Today, LAT has an extremely friendly exit interview with Keith Alexander that nevertheless depicts the now-retired General as hopelessly lost inside a bubble far removed from those who paid his salary. It depicts Alexander confusing objections to what NSA’s leaders have ordered with what the presumably honorable people who implement those decisions.
But something else seems likely to shape the legacy of the NSA’s longest-serving director, who retired Friday: something that Alexander failed to anticipate, did not prepare for and even now has trouble understanding.
Thanks to Edward Snowden, a former NSA contractor, the world came to know many of the agency’s most carefully guarded secrets. Ten months after the disclosures began, Alexander remains disturbed, and somewhat baffled, by the intensity of the public reaction.
“I think our nation has drifted into the wrong place,” he said in an interview last week. “We need to recognize that those who are working to protect our nation are not the bad people.“
I find it particularly troubling that Alexander sees in skepticism about authority the nation “drifting into the wrong place.”
The profile goes on to convey Alexander’s laughable belief that what has been depicted since June is the model of oversight.
When Snowden’s disclosures began, Alexander and his deputies knew they were in for a storm. But they felt sure the American public would be comforted when they learned of the agency’s internal controls and the layers of oversight by Congress, the White House and a federal court.
“For the first week or so, we all had this idea that we had nothing to be ashamed of, and that everyone who looked at this in context would quickly agree with us,” Inglis said.
Instead, polls show, many Americans believe that the NSA is reading their emails and listening to their phone calls. A libertarian group put an advertisement in the Washington transit system calling Alexander, a 62-year-old career military officer, a liar. U.S. technology companies are crying betrayal.
Side note: it would be useful if LAT noted that in fact the disclosures do show that the NSA is conducting warrantless back door searches on US person emails, rather than using the conjunction “instead” suggesting this impression is false. And that’s all before you get into the vast collection overseas and upstream for which NSA refuses to count US person data.
I’m particularly interested in Alexander’s attempt to distinguish this scandal from the scandals of the 1970s.
He sees a fundamental difference between the intelligence abuses uncovered by Congress in the 1970s — including revelations that the NSA spied without warrants on domestic dissidents — and the programs exposed by Snowden.
“What the Church and Pike committees found” nearly 40 years ago was “that people were doing things that were wrong. That’s not happening here,” Alexander said, referring to the panels headed by Sen. Frank Church (D-Idaho) and Rep. Otis Pike (D-N.Y.) that examined intelligence-agency activities in that era.
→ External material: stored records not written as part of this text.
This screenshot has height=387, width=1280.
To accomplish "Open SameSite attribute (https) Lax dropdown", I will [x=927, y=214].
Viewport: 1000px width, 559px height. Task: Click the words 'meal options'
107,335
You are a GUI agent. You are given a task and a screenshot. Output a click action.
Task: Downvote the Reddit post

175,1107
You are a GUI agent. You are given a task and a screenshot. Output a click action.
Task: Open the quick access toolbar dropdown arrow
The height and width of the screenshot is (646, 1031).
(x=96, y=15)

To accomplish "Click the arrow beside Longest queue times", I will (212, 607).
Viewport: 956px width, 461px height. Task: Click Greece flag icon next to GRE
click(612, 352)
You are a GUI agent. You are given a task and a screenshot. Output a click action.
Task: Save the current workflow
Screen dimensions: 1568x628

As I have noted repeatedly, 4 years into Alexander’s tenure, the NSA itself likened some of its abuses to Projects Shamrock and Minaret. So perhaps Alexander should at least cede that under his leadership, the NSA was also doing things that it itself considered to be analogues to those earlier scandals (and yes, they violated the law and limits of the programs in question).
Even the LAT conducts a soft fact check of Alexander’s claim that the President’s Review Group and PCLOB found a model of oversight.
Outside reviews, including one released in December by a presidential task force, he said, found that “lo and behold, NSA is doing everything we asked them to do, and if they screw up, they self-report.”
The task force reported it found “no evidence of illegality or other abuse of authority for the purpose of targeting domestic political activity.” But it also noted “serious and persistent instances of noncompliance” with privacy and other rules. Even if unintentional, those violations “raise serious concerns” about the NSA’s “capacity to manage its authorities in an effective and lawful manner,” the report said.
I’d go further, too, and point out that this self-reporting only came with the greater involvement of DOJ’s National Security Division, after years of NSA not reporting these violations. Even months into one of those incidents, the NSA was failing to report its violations to the FISC without NSD involvement.
But perhaps the most egregious example of Alexander’s bubble comes in his assessment of the Snowden leaks themselves.
The ease with which Snowden removed top-secret documents also embarrassed an agency that is supposed to be the first line of defense against cyberattacks.
In July, Alexander offered to resign, but the White House turned him down, he said. He didn’t think holding other senior officials accountable would be right because a massive theft of documents by a systems administrator could not have been foreseen, he added.
Are you kidding me? First, how is it that the NSA couldn’t anticipate the large scale exfiltration of documents via removable media in the 3 years after Chelsea Manning did so? And why didn’t NSA comply with requirements to implement software to prevent just that, the kind of software Alexander insists his agency should have on our private communications? But note what else doesn’t get mentioned, as Alexander rides off into the sunset of generous defense contractor sinecures? Not only didn’t Alexander hold his subordinates responsible, but he didn’t hold Booz responsible, the company under whose lucrative eyeballs Snowden did this work.
As of Friday, the Bubble General is gone into retirement. While I fully expect soon-to-be Admiral Mike Rogers to be just as aggressive in hiding the scope of his programs and doing what he can because he can, I do hope he is not this detached from the reality in which he works.